Au moment où nous publions cet article, aucune culpabilité n’est établie. L’homme bénéficie de la présomption d’innocence et seul le parquet peut confirmer une éventuelle présentation devant un juge d’instruction.
Une famille frappée par une vague de haine
La sœur de Sonia Bellina a expliqué que la jeune femme avait quitté le domicile familial dans la nuit pour retrouver quelqu’un. Elle aurait annoncé qu’elle reviendrait rapidement, avant que son téléphone ne cesse d’émettre.
Alors que l’enquête doit encore déterminer ce qui s’est passé, des rumeurs et des commentaires insultants ont commencé à circuler sur les réseaux sociaux. Certains internautes sont allés jusqu’à mettre en cause le mode de vie de la victime ou à laisser entendre qu’elle aurait pu être responsable de ce qui lui est arrivé.
L’avocat de la famille, Me Mourad Battikh, a dénoncé une « cruauté sans nom » et annoncé que des poursuites pourraient viser les auteurs de messages constituant une infraction. Cette nouvelle violence intervient alors que les proches tentent seulement de prendre la mesure de la disparition.
Pourquoi ce deuil présente un risque psychologique particulier
La mort soudaine et violente d’un proche peut entraîner un deuil traumatique. À la tristesse s’ajoutent alors la brutalité des circonstances, l’attente des résultats judiciaires et l’impossibilité de comprendre immédiatement les faits.
Sans établir de diagnostic concernant la famille de Sonia Bellina, les spécialistes identifient plusieurs réactions possibles après un homicide :
- un état de sidération ou d’irréalité ;
- des images intrusives et des cauchemars ;
- une hypervigilance permanente ;
- des troubles du sommeil ;
- une anxiété alimentée par l’attente judiciaire ;
- une culpabilité ou une colère difficiles à apaiser.
Le processus de reconstruction peut être particulièrement long lorsque les circonstances du décès restent incertaines. Le dossier judiciaire maintient les proches dans l’attente, tandis que les détails diffusés dans les médias ou sur les réseaux peuvent raviver constamment le choc. Un accompagnement spécialisé peut alors aider à traverser ce deuil traumatique après une mort violente.
La disparition d’une sœur ou d’un frère peut également affecter durablement la santé psychique. Cette relation familiale occupe une place particulière dans la construction personnelle, ce qui explique pourquoi le décès d’un membre de la fratrie peut provoquer une profonde désorganisation émotionnelle.

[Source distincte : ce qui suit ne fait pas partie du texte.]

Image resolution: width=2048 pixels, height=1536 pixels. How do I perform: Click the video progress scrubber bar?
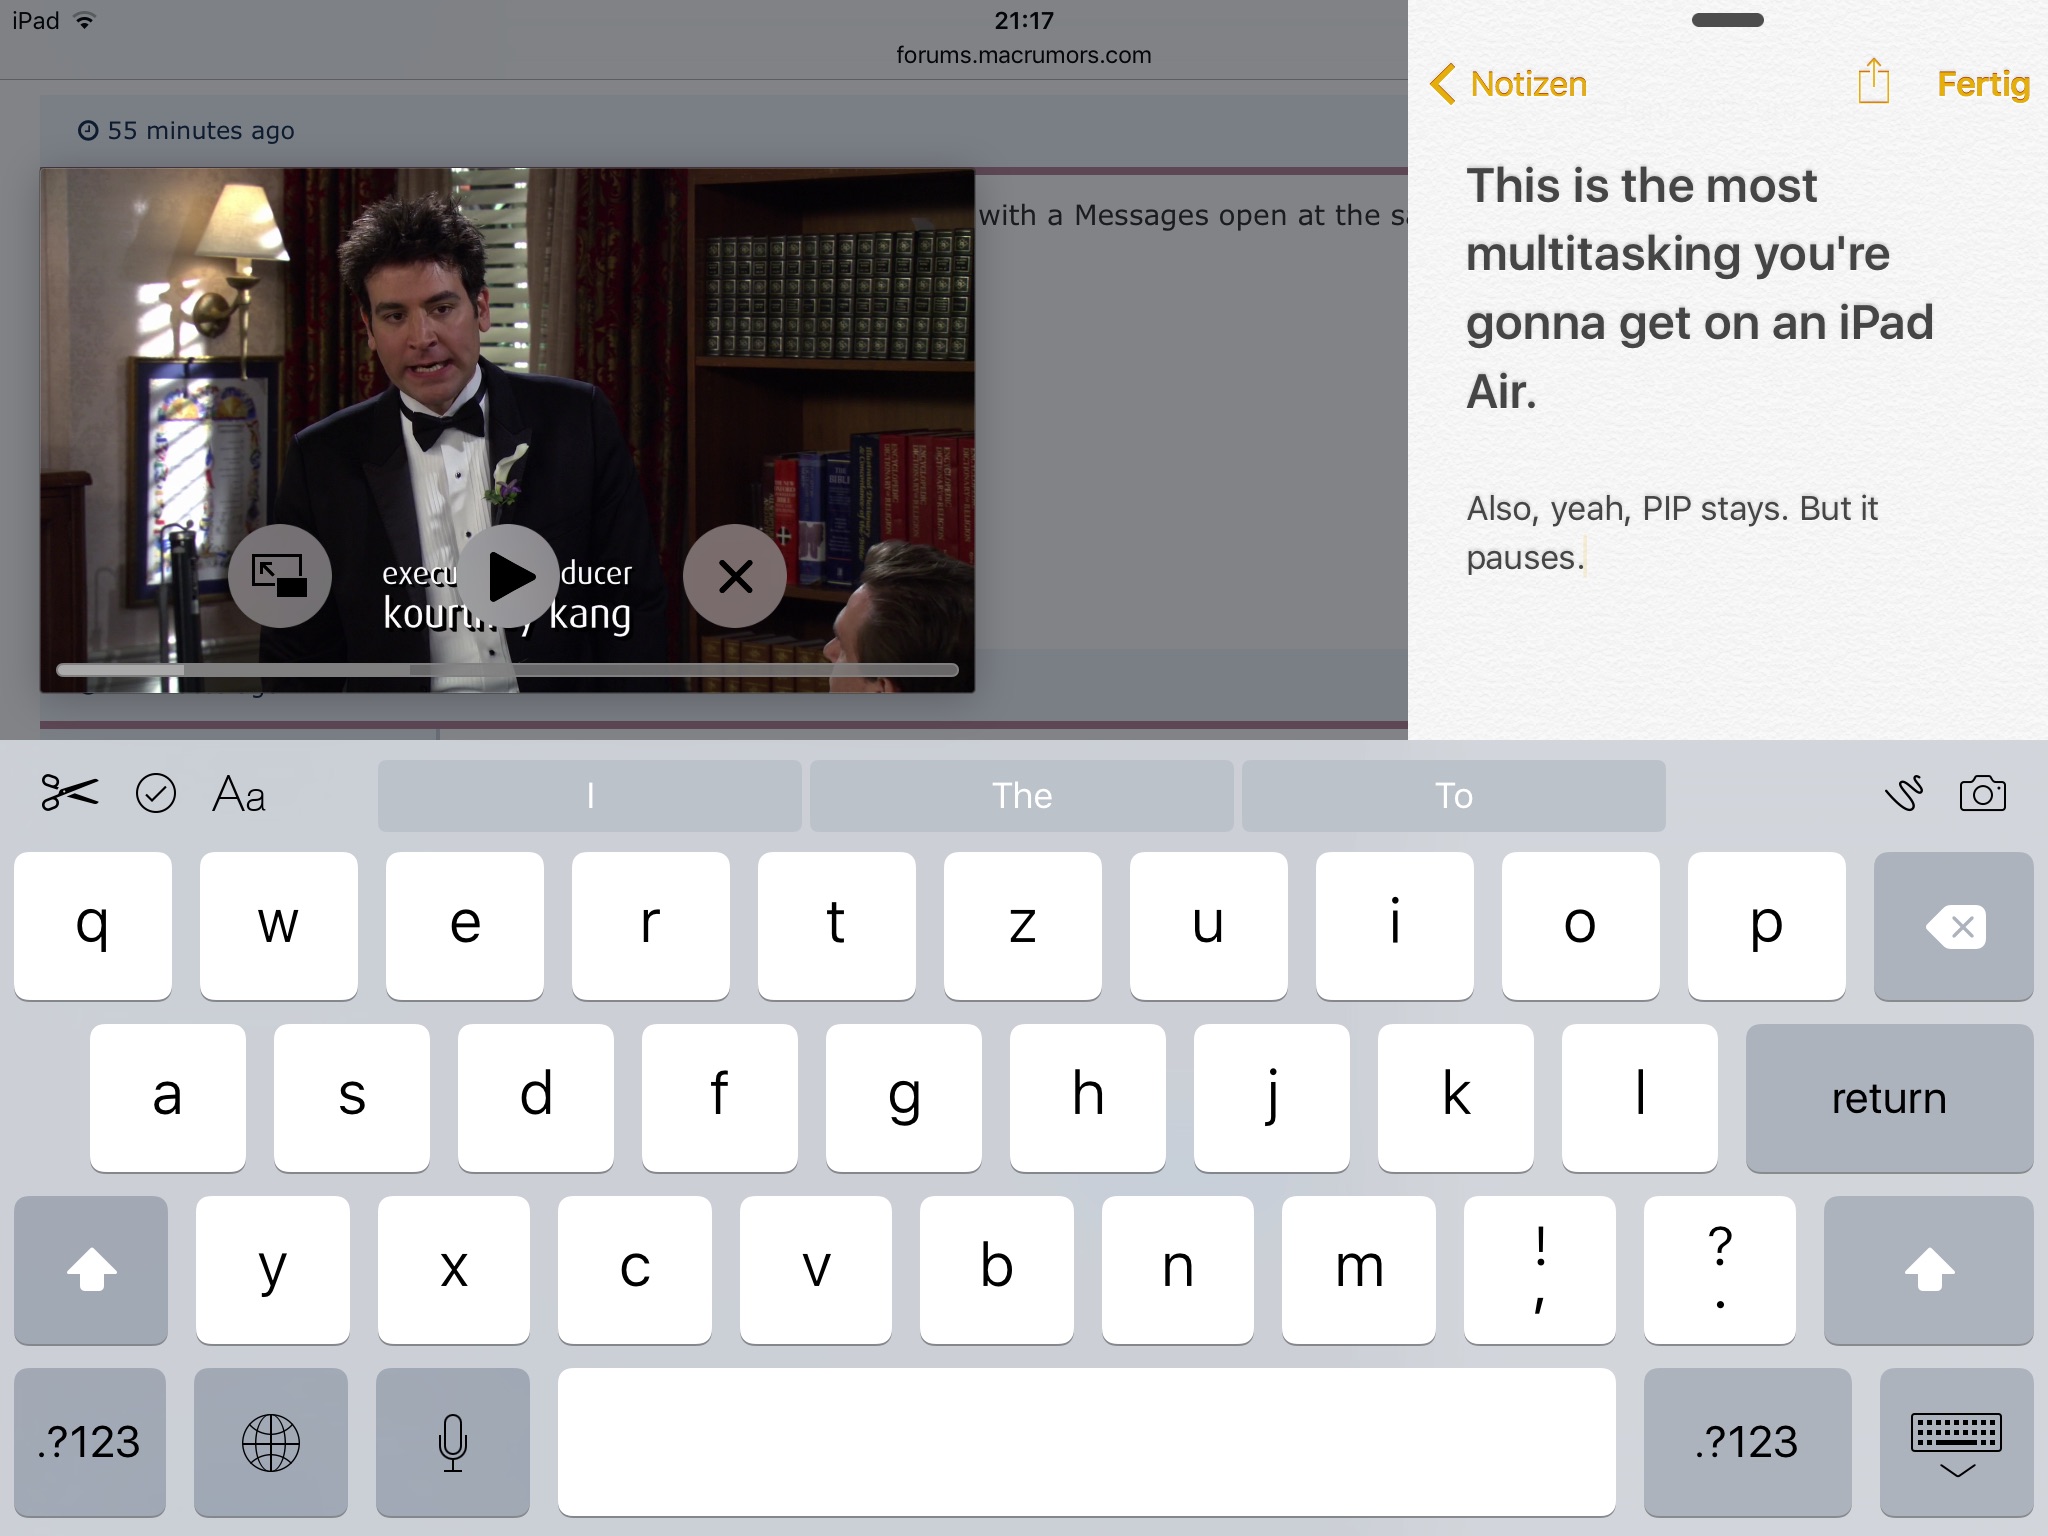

Le cyberharcèlement prolonge le traumatisme
Les réseaux sociaux permettent aux proches de recevoir du soutien, mais ils peuvent aussi amplifier considérablement leur souffrance. Les notifications permanentes, les rumeurs et la répétition de messages hostiles empêchent parfois toute mise à distance.
Le cyberharcèlement peut accentuer l’anxiété, l’isolement et les troubles du sommeil. Il donne aussi aux familles l’impression de devoir défendre publiquement la mémoire de la personne décédée au moment même où elles devraient pouvoir se retirer et vivre leur deuil.
Pour se protéger, il est conseillé de :
- ne pas répondre directement aux messages haineux ;
- effectuer des captures d’écran datées ;
- conserver les adresses des publications et les pseudonymes ;
- signaler les contenus auprès des plateformes ;
- déposer plainte lorsque les propos constituent des menaces, des injures ou du harcèlement ;
- déléguer temporairement la gestion des comptes à un proche ou à un avocat.
Les internautes ont également une responsabilité. Relayer une rumeur, commenter l’apparence d’une victime ou spéculer sur sa vie privée participe à cette violence numérique. Les contenus publiés en ligne peuvent profondément atteindre la santé mentale des personnes déjà fragilisées.
En cas de détresse psychologique, les proches d’une victime peuvent contacter France Victimes au 116 006, gratuitement, tous les jours. Le 3114 répond également 24 heures sur 24 aux personnes confrontées à des idées suicidaires ou inquiètes pour un proche.